In this study, the research team developed 18 patient questions based on Google Trends and used these as inputs in ChatGPT. They then assessed three categories, namely oncologic, benign, and emergency. Questions in each category were either treatment- or sign/symptom-related.

The appropriateness of ChatGPT outputs for patient counselling were independently evaluated by three native English-speaking board-certified urologists using accuracy, comprehensiveness, and clarity as proxies for appropriateness.

Using the Flesch Reading Ease and Flesh-Kincaid Reading Grade Level formulas, the researchers assessed the readability of the responses. Additional measures were created based on validated tools and assessed by independent reviewers.

Of the 18 responses, 14 (77.8 percent) were deemed appropriate, with clarity achieving the most 4 and 5 scores (p=0.01).

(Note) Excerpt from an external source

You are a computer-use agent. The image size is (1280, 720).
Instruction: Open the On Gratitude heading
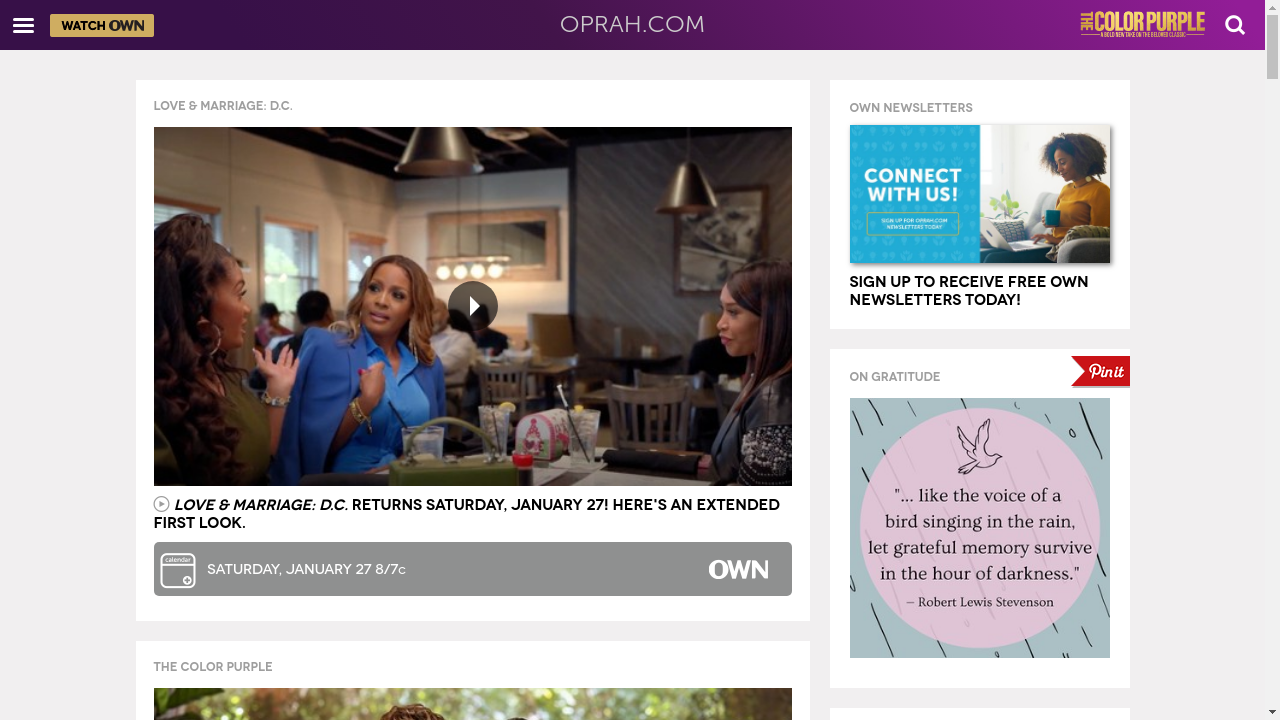(895, 377)
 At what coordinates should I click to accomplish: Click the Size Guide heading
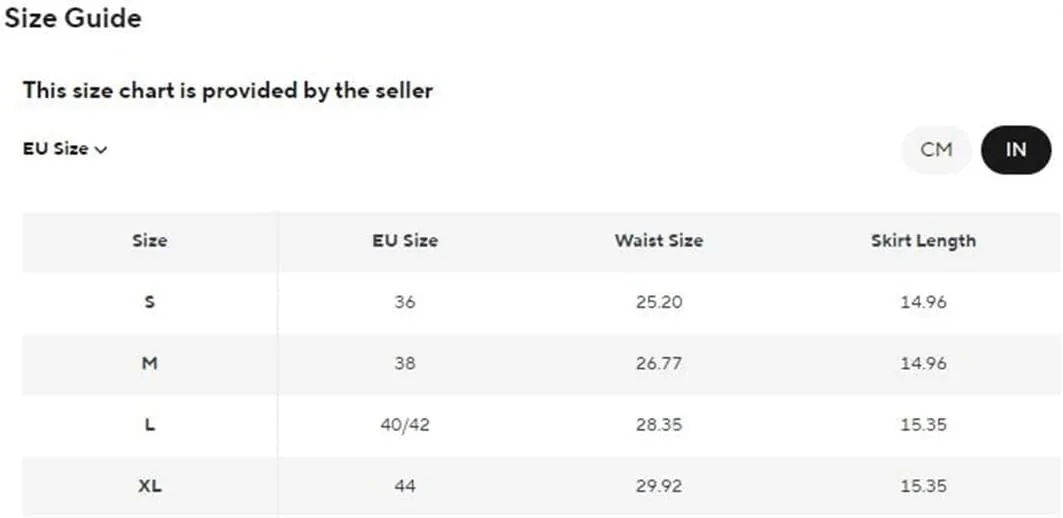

No significant difference was observed in the appropriateness of the responses between treatment and symptoms or between different categories of conditions. [J Urol 2023;210:688-694]

According to the urologists who reviewed the AI responses, their most common reason for giving a low score was lack of information, particularly vital ones.

In terms of readability, the responses achieved a mean Flesch Reading Ease score of 35.5 and a mean Flesh-Kincaid Reading Grade Level score of 13.5. Moreover, no significant differences were noted in additional quality assessment scores between different categories of conditions.

“The groundbreaking advent of LLMs sets forth exciting yet concerning possibilities for adoption within the field of urology and healthcare at large,” the researchers said. “While highly impressive in their current state, we identified faults such as lacking vital information in certain responses and missing emergency diagnoses.”

Chatbots

Nearly three in five Americans use the internet to seek information about health. Thus, it can be expected for some of them to rely on chatbots powered by GPT-4 or LLMs for medical information. [https://www.pewresearch.org/internet/2013/02/12/the-internet-and-health/]

“However, the empathetic and human-like nature of these chatbots' responses could potentially jeopardize their well-being if the provided replies are not entirely accurate, despite sounding convincing,” the researchers said. “Hence, it is imperative to conduct further investigation to compare the quality of information reported by LLMs like ChatGPT and Google Bard.”

Likewise, the medical community must take precautions when using these technological tools to deliver medical advice, just like how they evaluate information obtained from search engines like Google, according to the researchers. [Soc Int Urol J 2021;2:362-369; Int J Impot Res 2020;32:455-461; Int J Impot Res 2020;32:455-461; Lancet Oncol 2019;20:1491-1492]

Appropriate regulatory measures must be established for the use of AI in medicine, they noted.